A View of Delft

Vermeer and his Contemporaries

By Liedtke, Mr Walter & Liedtke, Walter A.

Publishers Summary:
This book is a collection of writings on aspects of painting in Delft during the period 1650–1675. Walter Liedtke, highly respected curator and scholar of Dutch and Flemish art, discusses at length the work of four artists: Carel Fabritius, Gerard Houckgeest, Pieter de Hooch, and Johannes Vermeer. Liedtke considers recent interpretations and research on these artists' works, exploring in particular the relationship between style and observation in their paintings. The book begins by examining the question of whether such a community or tradition as the "Delft School" ever existed and by reviewing earlier opinions on the matter.
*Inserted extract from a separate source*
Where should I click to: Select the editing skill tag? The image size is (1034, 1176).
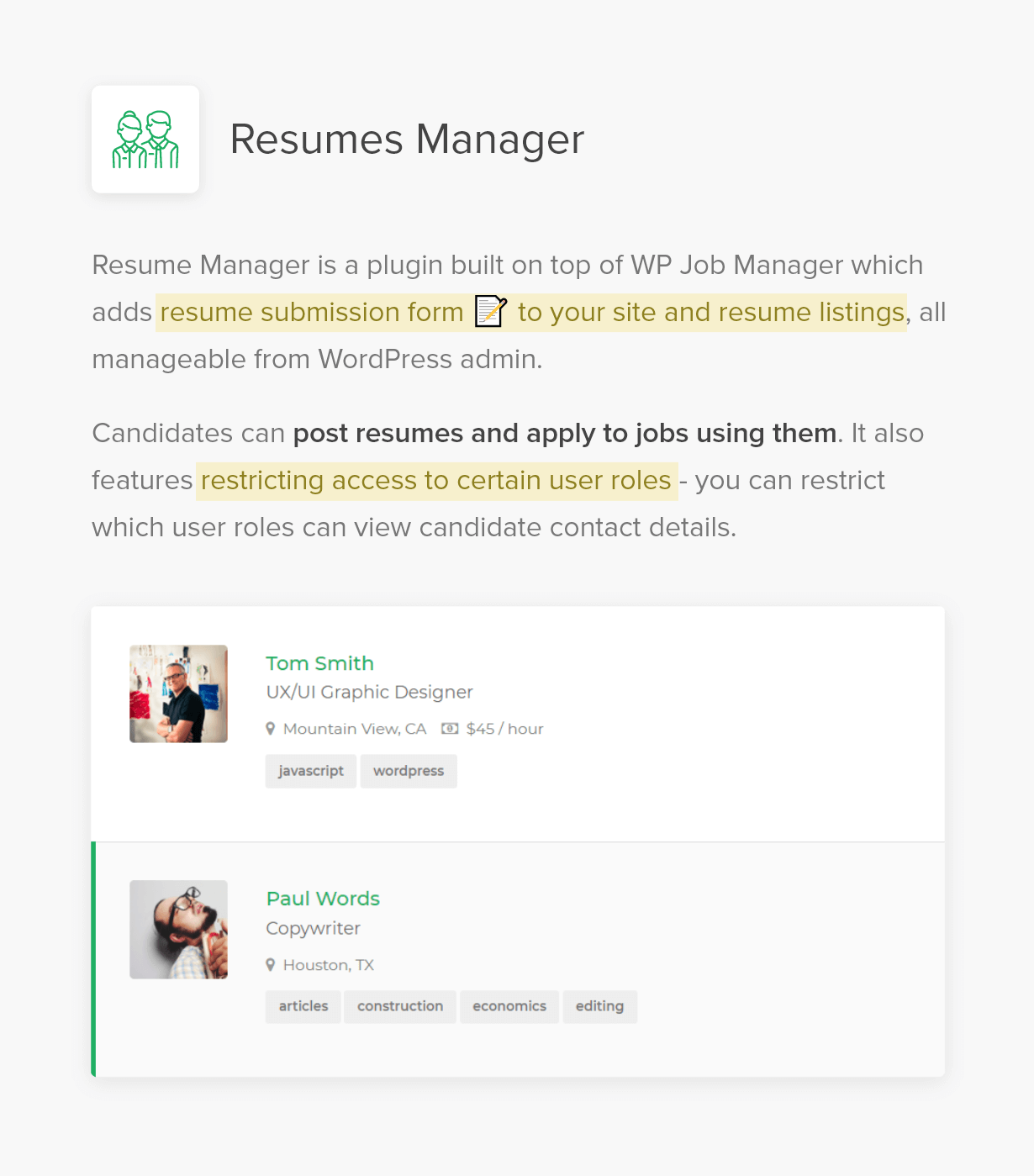click(x=599, y=1006)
The second chapter is devoted to Fabritius's small townscape A View in Delft, its reconstruction as an illusionistic image originally mounted in a perspective box, and the painting's significance in the narrow and in the broadest sense. In the third chapter, Leidtke focuses on a specialized genre in Delft--views of actual church interiors--and offers another explanation of how naturalistic paintings, even those that carefully record existing sites, inevitably depend upon pictorial precedents. The fourth chapter on De Hooch and the "South Holland" tradition of genre painting prepares the way for the fifth, a look at Vermeer's early work. In the final chapter, the author considers Vermeer's work as a mature artist, one who has completely mastered his means.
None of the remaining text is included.